Qui di seguito pubblichiamo degli stralci da uno degli scritti inediti contenuti neil mondo magico di Luigi Ferdinando Moretti, Seconda edizione ampliata, Roma 31 ottobre 1998. Il testo è stato leggermente ritoccato nella punteggiatura e nell'uso dei connettivi; inoltre su di esso sono stati operati, segnalandoli di volta in volta, numerosi tagli, motivati da esigenze sia di brevità sia di opportunità. Va specificato che l'Autore -come ci è stato personalmente chiarito da altri - incorse anche in errori interpretativi circa l'ambiente in cui operò le esperienze qui narrate, il suo angolo di visuale essendo quello di un tassello di un mosaico, non del mosaico nella sua completezza. La lettura di questi Appunti - il titolo è nostro - può essere utilmente accompagnata da quella di un altro scritto di Luigi Moretti, La dinamica del respiro, da lui compreso ne Il mondo magico, ma già pubblicato su "Convivium", n° 14, luglio-settembre 1993, pp. 4-15

[a cura di S. C.].

***

Io sono nato trentatré anni fa (scritto nel 1984) a Tolfa, nel medio Lazio, e quindi sono di origini "etrusche" [...], ma vivo da sempre a Roma. Fino alla maggiore età sono stato un tipo normalissimo, occupandomi solo di elettronica e di fantascienza, in margine a studi tecnici; non ho mai avuto interessi né fenomeni "strani" di nessun genere.Venuto per caso a conoscenza di dottrine come spiritismo, occultismo, ermetismo, sempre per caso, un giorno - era l'Estate del '72 - mi trovai di fronte a un curioso libro: La tradizione ermetica di Julius Evo la [. ..], che determinò una svolta nella mia vita: grazie a questa opera e a agli studi del Gruppo di Ur (Introduzione alla Magia [...]), mi resi conto di quale fosse la mia vocazione, e cioè seguire la via iniziatica e magica.

Lessi parecchio; però allora, così come tanti, io pensavo di dover risolvere prima i miei problemi personali (bisogna essere perfetti in questo campo), e solo "dopo- avrei pensato al resto.
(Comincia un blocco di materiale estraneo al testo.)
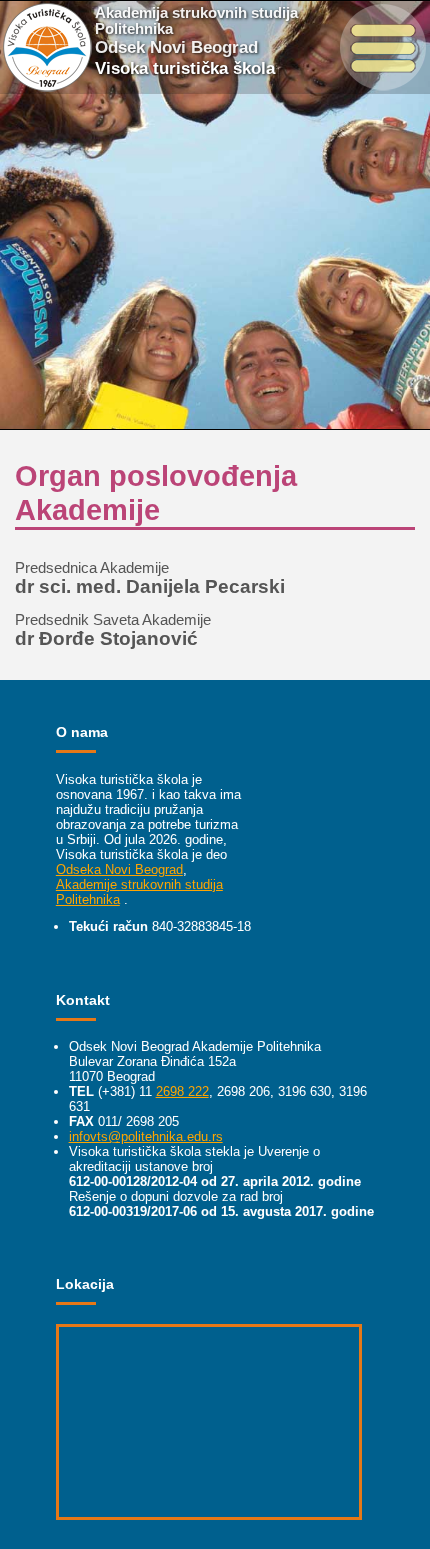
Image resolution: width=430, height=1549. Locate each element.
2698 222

A tale scopo praticai anche l'autoipnosi, ma senza alcun vero risultato.

Tra le mani mi capitò, un giorno, un curioso opuscolo giallo e amaranto dal titolo per me ancora più misterioso, Phersu, che lessi con avidità: era del

Gruppo dei Dioscuri. Dentro mi si diceva a chiare lettere che stavo perdendo tempo, dovevo agire subito, "ora", o non avrei fatto più in tempo: "É ora che una nuova chiamata viene fatta, e chi ne è in grado ha il dovere categorico e impersonale di attivarsi per far rinascere nel mondo il fuoco spirituale". Restai scioccato, ma non per molto. E mi misi subito in cerca di questo fantomatico gruppo: mi si disse che stava in un certo locale a Trastevere... E andai lì per varie sere, bussai, aspettai: invano. Ma ormai io ero lanciato: decisi di ripiegare su una cosa più semplice e vicina. Una nota rivista evoliana di Roma (Solstitium), di un bel colore giallo, mi attrasse e mi colpirono le parole di una pagina: "Qui da noi non si cercano cose strane, ma solo di essere perfetti interiormente, perciò solo dall'equilibrio dell'animo può nascere la realizzazione spirituale".

Capii che dovevo riprendere il lavoro interrotto prima, perfezionarmi, rendermi degno di essere un uomo della Tradizione. E cercai questo gruppo, incontrai "per caso" il suo direttore, S., lungo le scale di casa sua, e mi invitò poi anche il giovedì alle sue riunioni. [- -]

Intanto, da S., le riunioni continuavano regolarmente, e a casa dovevamo poi meditare ogni giorno i libri di Evola [...]: lo scopo del nostro riunirci là era di arrivare poi a qualcosa di "pratico", di realizzativo.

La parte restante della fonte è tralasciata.